→ **Aim**: Copy out every item below, swapping "dropdown" for "menu" and leaving everything else unchanged. Omit the pictures from your answer.

Items for locating text and elements:
══════
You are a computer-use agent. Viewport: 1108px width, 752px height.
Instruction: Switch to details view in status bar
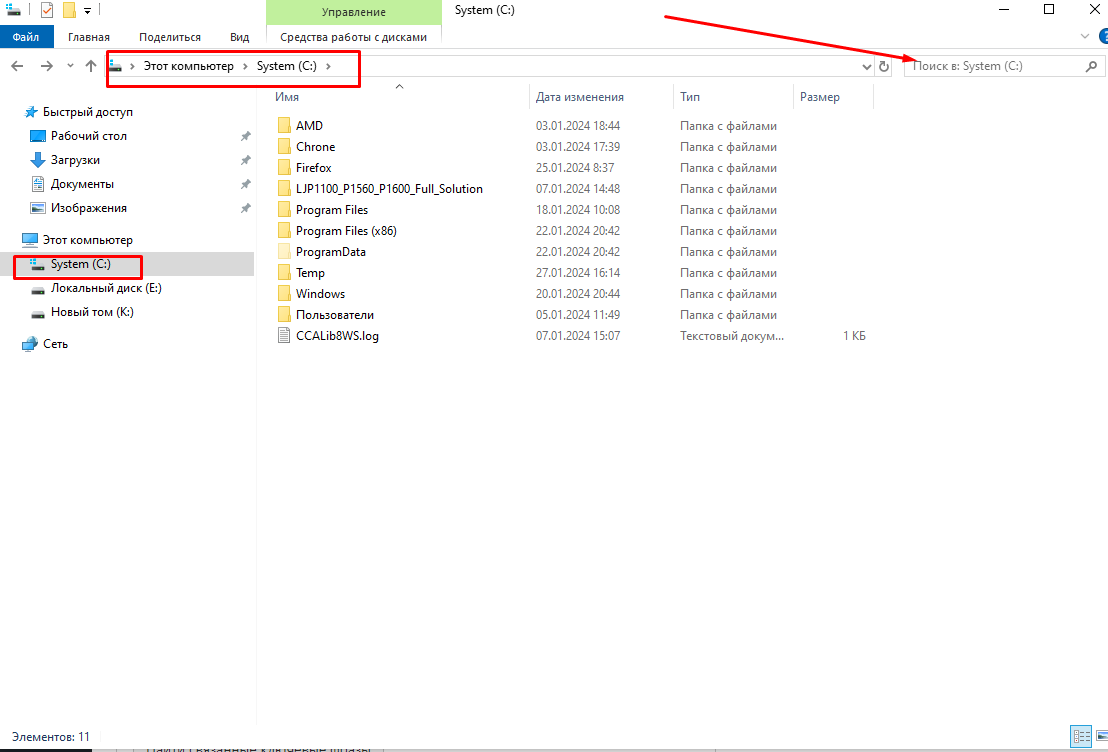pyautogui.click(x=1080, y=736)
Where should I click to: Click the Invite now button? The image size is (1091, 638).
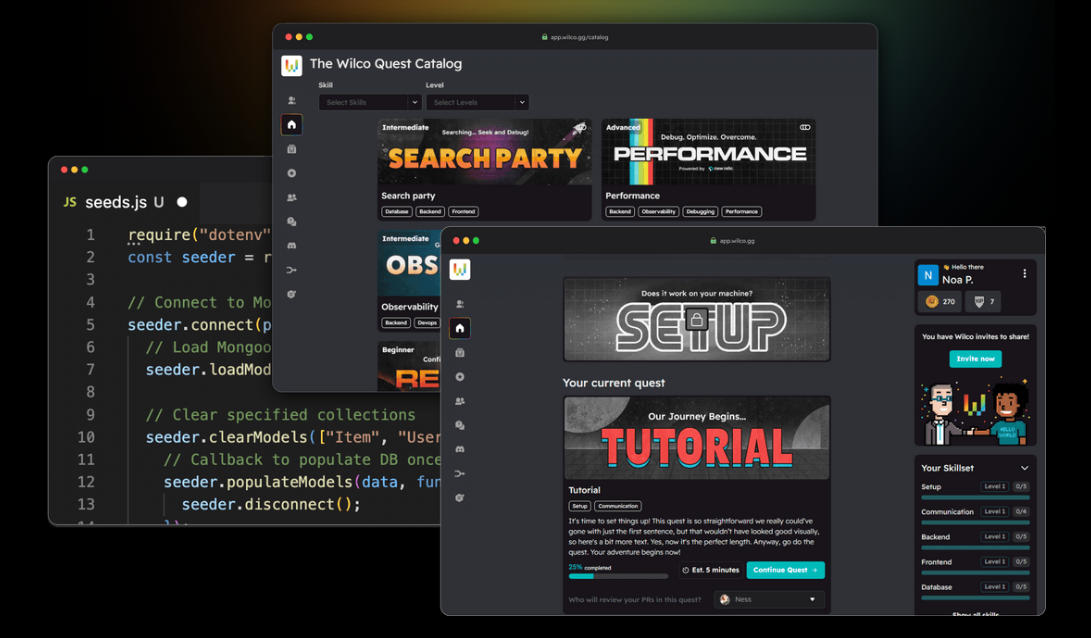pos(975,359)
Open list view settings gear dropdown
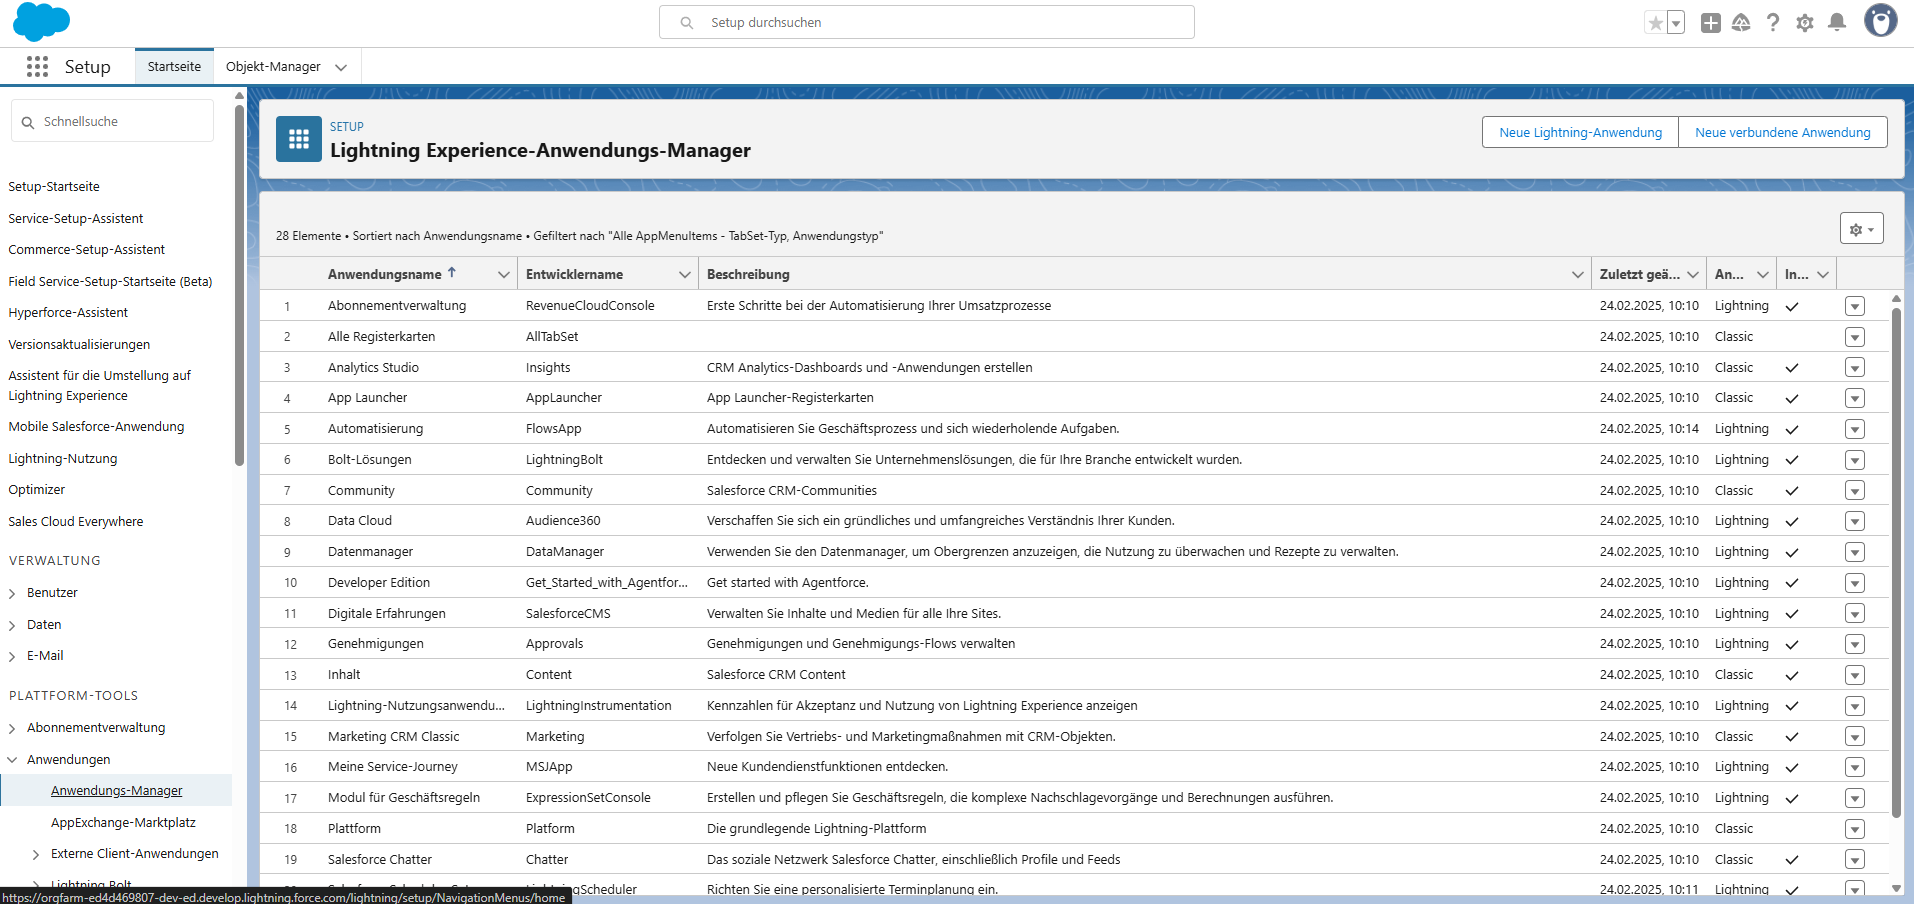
══════
→ **Correct response**:
You are a computer-use agent. Viewport: 1108px width, 752px height.
Instruction: Switch to details view in status bar
pyautogui.click(x=1080, y=736)
Where should I click to: Click the Invite now button? The image size is (1091, 638).
pos(975,359)
Open list view settings gear menu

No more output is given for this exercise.